Salt hurts my teeth???

if i eat pretzels the big peices of salt hurt my teeth its comparable to the shocking pain of chewing tinfoil. I know i dont have any cavities or anything like that, dose this hppen to anyone else or is there a reason why this happens???


Answers:

I haven't heard of someone being sensitive to salt before. Usually it is sugar. But hey why not. Salt or sugar molecules outside a tooth would cause water molecules inside a tooth to move out towards the salt or sugar. If you need to know more about why this happens look up Hypertonic\Hypotonic\Isotonic solutions. Water does not move through the crown of a tooth which is made up of enamel. But the root of the tooth is a material called Cementum, and cementum like dentin contains a lot of water within tubules that run through these mineralized tissues. A tooth that has had a little gum resorption will start to expose the Cementum layer to the mouth environment.
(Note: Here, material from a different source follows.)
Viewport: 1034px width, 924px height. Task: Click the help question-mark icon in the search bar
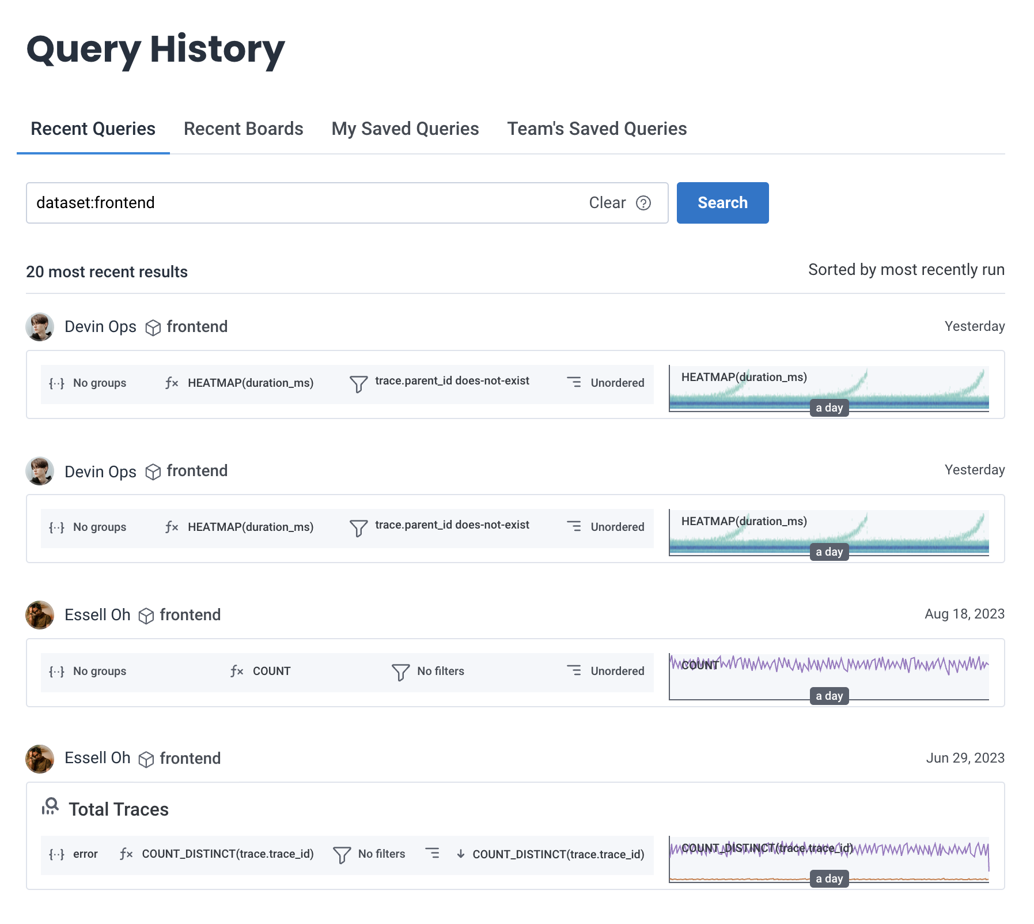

It is the movement of water inside the tubules that causes the sensation of pain, since the tubules run all the way from the outside of the tooth to the nerve deep inside the tooth.
This can also happen to a tooth that has a cavity and maybe not any loss of gum, since the cavity exposes the tubules inside the tooth. But surprisingly, most people don't feel the cavity, mostly because the decay gunks up the tubules.
If the sensitivity is truly not from cavities but from loss of gum tissue, the using a desensitizing toothpaste like Sensodyne should help.